Having written the part with Bates as her guiding light, it came as a delightful surprise to Urman that the formidable Emmy- and Academy Award-winner could also picture herself in this subversive role — with the added responsibilities of an executive producer, to boot. “I read [the script] on a Friday and went in to meet with Jennie on a Monday. The first thing I said to her was, ‘Don’t change a word,’” recalls Bates, who immediately fell in love with this vision of the character.
From the opening minutes of the pilot, Madeline “Matty” Matlock establishes herself as a resourceful asset to prestigious law firm Jacobson & Moore, convincing them to take her on as a new associate attorney despite not having practised law for three decades. What they don’t know — but the audience quickly discovers — is that Matty is far more shrewd than she comes across. Matlock has an agenda, and the road there involves becoming indispensable to her colleagues — her immediate boss Olympia (Skye P. Marshall), in particular.
For the 76-year-old actress, rising to the unique challenges of the role feels like the zenith of a long career. “I get to play all of those levels with everything I’ve learned in the last 50 years,” says Bates. “I love playing all those facets of this character, and I just feel so lucky to be able to do all of that in one person and in the same episode.”
In fact, the new Matlock, according to its creator, is a show defined by contradictions. “It’s something new, but it’s based on something old. I wanted it to feel folksy, yet sophisticated; nostalgic, yet modern; comforting, yet unsettling,” says Urman. “Just when you think you know what’s happening, the show is going to twist again, forcing you to look at the story another way.”
Bates describes acting out these twists and turns as forming beads on a necklace. “When you’re making television or film, you’re breaking everything up, so we really have to be careful about where we are in the show and where we are in this character’s development,” she says. “It all shifts and changes and that’s part of what makes it exciting because Matty is never sure what’s happening in front of her own eyes, and she has to shift with all of it. Each scene is its own little pearl and I just have to focus on moment to moment.”
The structure of the procedural remains the same from episode to episode, with cases handled by the law firm forming the framework for whatever Matlock’s agenda is outside of her case load. For Urman, sticking to a tried-and-true formula has been a welcome challenge. “There’s something about it that makes it a little bit . . . not easier, but it has its own rhythm, you know?” she muses. “I really like having that structure. So then, the challenge becomes, within that structure, to keep so many character moments going all the time, so that we’re not watching just a case beat, but we’re watching a case beat where somebody is also sorry for something that they said earlier and trying to make it up to somebody else while hiding maybe some other ulterior motive.”

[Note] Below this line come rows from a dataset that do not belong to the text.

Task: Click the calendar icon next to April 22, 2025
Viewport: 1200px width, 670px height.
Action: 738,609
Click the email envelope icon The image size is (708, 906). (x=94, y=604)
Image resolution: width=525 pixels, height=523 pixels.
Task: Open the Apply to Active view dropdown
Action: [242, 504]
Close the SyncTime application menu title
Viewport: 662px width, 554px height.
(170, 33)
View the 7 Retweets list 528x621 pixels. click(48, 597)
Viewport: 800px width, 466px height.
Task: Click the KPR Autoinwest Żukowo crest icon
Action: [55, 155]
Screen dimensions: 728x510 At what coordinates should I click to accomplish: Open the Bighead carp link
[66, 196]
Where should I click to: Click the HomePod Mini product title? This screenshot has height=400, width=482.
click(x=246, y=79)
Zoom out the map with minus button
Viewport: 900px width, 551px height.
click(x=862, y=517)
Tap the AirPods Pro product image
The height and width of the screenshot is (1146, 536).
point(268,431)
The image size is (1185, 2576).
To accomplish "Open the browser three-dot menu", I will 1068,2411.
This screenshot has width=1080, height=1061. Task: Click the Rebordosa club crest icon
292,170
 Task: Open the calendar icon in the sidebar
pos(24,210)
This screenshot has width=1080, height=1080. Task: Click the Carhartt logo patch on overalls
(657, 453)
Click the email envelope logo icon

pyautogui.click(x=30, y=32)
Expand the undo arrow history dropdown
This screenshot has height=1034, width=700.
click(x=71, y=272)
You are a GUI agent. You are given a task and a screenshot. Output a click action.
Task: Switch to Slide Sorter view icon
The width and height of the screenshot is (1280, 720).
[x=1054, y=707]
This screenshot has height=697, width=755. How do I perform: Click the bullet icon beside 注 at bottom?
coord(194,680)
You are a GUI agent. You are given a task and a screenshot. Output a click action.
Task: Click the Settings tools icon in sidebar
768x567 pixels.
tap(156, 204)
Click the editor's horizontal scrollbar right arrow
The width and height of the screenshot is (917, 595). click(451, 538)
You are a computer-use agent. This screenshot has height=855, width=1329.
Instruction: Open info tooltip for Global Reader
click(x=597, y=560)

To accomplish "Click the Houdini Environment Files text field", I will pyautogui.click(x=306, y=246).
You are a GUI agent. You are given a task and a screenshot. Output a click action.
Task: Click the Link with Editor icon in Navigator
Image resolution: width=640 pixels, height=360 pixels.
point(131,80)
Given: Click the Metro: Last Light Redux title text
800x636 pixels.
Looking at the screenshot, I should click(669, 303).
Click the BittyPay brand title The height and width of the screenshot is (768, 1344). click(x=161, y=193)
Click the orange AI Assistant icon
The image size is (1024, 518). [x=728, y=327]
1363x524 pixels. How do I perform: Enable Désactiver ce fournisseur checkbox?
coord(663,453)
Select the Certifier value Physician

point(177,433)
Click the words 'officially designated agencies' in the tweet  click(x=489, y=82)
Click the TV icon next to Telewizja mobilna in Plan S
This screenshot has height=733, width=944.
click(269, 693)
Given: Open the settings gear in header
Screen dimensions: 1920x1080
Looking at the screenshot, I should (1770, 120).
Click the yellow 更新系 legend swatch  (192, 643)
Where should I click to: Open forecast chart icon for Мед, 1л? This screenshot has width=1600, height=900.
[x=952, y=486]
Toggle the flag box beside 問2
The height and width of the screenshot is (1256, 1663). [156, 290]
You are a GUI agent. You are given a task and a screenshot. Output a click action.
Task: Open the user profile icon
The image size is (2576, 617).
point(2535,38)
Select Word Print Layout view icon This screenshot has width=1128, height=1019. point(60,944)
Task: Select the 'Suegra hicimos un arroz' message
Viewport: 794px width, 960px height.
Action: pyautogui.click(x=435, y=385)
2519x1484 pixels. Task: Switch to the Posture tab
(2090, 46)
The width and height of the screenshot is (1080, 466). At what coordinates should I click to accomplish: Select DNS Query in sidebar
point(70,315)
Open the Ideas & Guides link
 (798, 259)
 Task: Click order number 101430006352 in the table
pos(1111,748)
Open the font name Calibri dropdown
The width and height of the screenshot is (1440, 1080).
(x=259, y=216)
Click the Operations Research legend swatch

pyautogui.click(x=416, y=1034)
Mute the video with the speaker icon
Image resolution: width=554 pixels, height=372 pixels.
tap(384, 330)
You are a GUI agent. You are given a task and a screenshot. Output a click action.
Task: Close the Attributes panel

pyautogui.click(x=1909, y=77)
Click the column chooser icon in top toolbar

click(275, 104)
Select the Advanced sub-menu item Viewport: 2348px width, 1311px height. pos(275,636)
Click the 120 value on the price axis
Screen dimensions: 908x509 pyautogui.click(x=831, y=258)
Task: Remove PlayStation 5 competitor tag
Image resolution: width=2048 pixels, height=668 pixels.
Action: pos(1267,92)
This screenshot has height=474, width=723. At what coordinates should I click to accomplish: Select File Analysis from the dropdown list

Legal quandaries aside, Urman says the show is also a unique love story between two exceptionally intelligent women, and their growing support for each other as Matlock marks her return to a work landscape far different from the one she left behind. “The centre of the show, the relationship that everybody is watching and tracking, is the relationship between Kathy’s character and Skye’s character,” she says. “Their dynamic is really the love story that I am interested in exploring, and it’s exciting.”
Fellow cast member David Del Rio — who portrays Billy, one of Matlock’s younger colleagues — believes that in these co-worker dynamics there is a powerful message that courses throughout the series. “I think what this show does well is [demonstrate that] you never stop being a student, ever — even when you’re 75,” the actor says. “These characters continue to learn things about each other. And [art] also imitates life, because we’re all learning from each other constantly.”
As for that tired adage about female invisibility, well, one can fully expect both Bates and her character to have their moment in the sun. “Above all,” says Urman. “We want you to sit firmly in the knowledge that just because you’re older doesn’t mean you still can’t be a bad b****.”